Pretty clear to me, 1,200-2,000 cycles (from 4.0 charges) is four times the 300-500 from 4.2 charges. This insight is not confined here, I've also cited (and shown reference for) the military practice of limiting charge voltage to vastly extend battery life.

Yeah so? But you are cutting down drastically on the duration of the battery in the Cera! Youre done at 3.4 so at 4. volts charge, you have .6 volts to vaporize with, each .10 volt is over 15% of your operaring time ...! Yeah if you dont use the battery as much itll last longer. duh.


tedthehed said: ↑
If your batteries are dying prematurely I suggest you take your dmm's and put the pins in series with your charging battery when its
at the end of its charge cycle , and make sure it isnt going above 4.2 volts...it shouldnt be getting more than slightly warm either.
This also is not correct IMO. Current readings are taken in series, not parallel. Voltage readings are always taken in parallel with the source. The Voltage reading your suggest should always equal zero. That is when the end of charge is reached the battery voltage exactly matches the charger set voltage (the whole basis of Constant Voltage charge routines.

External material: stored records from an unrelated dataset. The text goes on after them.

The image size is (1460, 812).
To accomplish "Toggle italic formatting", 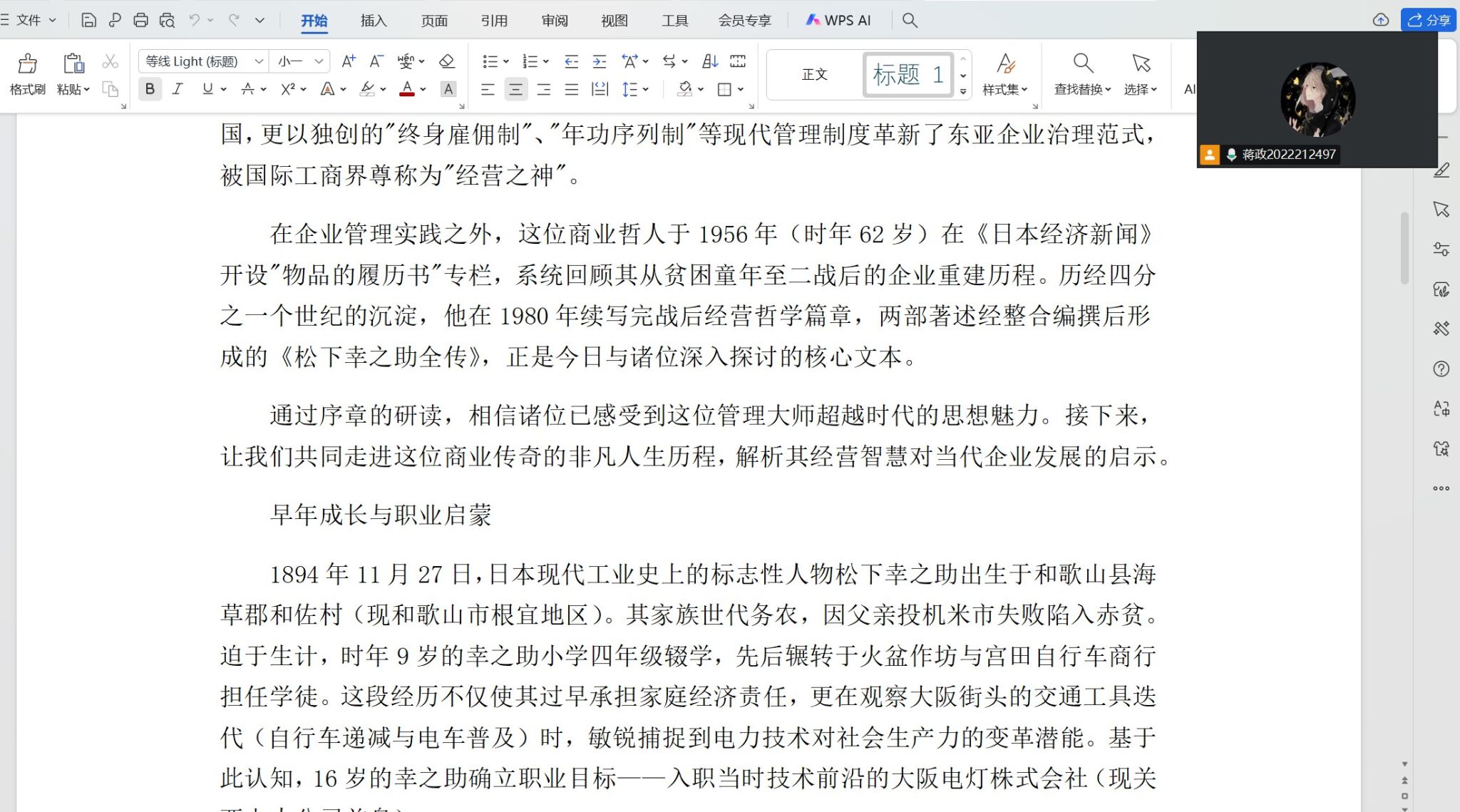I will coord(178,89).
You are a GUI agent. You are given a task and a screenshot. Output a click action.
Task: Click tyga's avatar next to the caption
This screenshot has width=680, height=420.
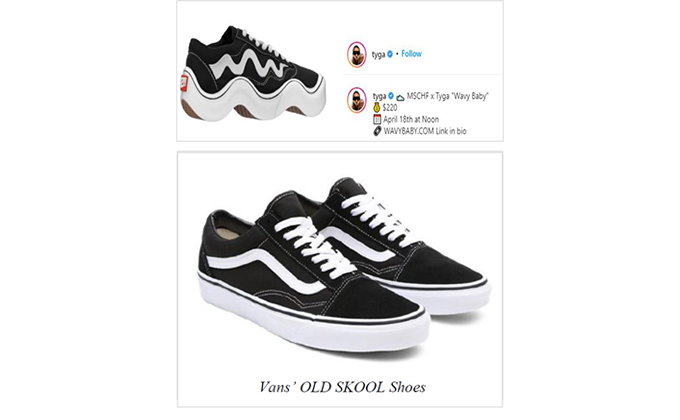(356, 100)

**Im not going to get involved with this one. Obviously the idea is to get the voltage while under charge, I think people understand that.
Your explanation is more of a confusation..while under charge a series reading will give you a forward voltage, as it is called, taken by placing probes , in series, between the positive end of the battery and the positive charge terminal of the charger...you should get a reading of at least a volt, or two, while under charge.
I really dont understand what you mean by parallel with the source , unless you mean to say "touch each end of the battery"???

Not to mention that the owner really has no way to make this series measurement (calls for opening the unit, disconnecting the battery and either dis assembly of the connector or other modifications of the hardware in addition to meter skills past most casual owners).

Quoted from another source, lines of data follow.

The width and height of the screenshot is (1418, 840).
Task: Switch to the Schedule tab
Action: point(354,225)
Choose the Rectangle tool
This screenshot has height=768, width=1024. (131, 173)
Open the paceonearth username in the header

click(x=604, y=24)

**no, it doesnt. see forward voltage, above. try to not get hysterical about this.

Nor is there a need for most, the 'battery level meter' tells all that needs to be know for those who care.


**yes youre right except for the fact Im discussing a possibly malfunctioning charge unit , so the voltage reading may be off in the first place. The reason for my suggestion.

BTW I just made a measurement of the voltage in an empty 18650 battery bay of my intellicharger 4 ( a series measurement, btw) and got 5.25 - 5.30 volts,
I guessing thats normal, and yours should be around that voltage also.

as for cleaning the Cera cart, can you guys get a hold of 99% isopropyl alcohol?
the difference between 99% and the regular 70% is like night and day!!!

if you never used 99% go get some now, I get it at the local Voms supermarket, $1.75 for 16 ozs.

I just dont see any thing sticking after a soak and shake in that stuff! especially an overnight soak!

tell me it this doesnt work! try find a medicine bottle that the cart will slide in, add the alcohol, and shake it about in there,

slosh the alcohol around good. itll clean it.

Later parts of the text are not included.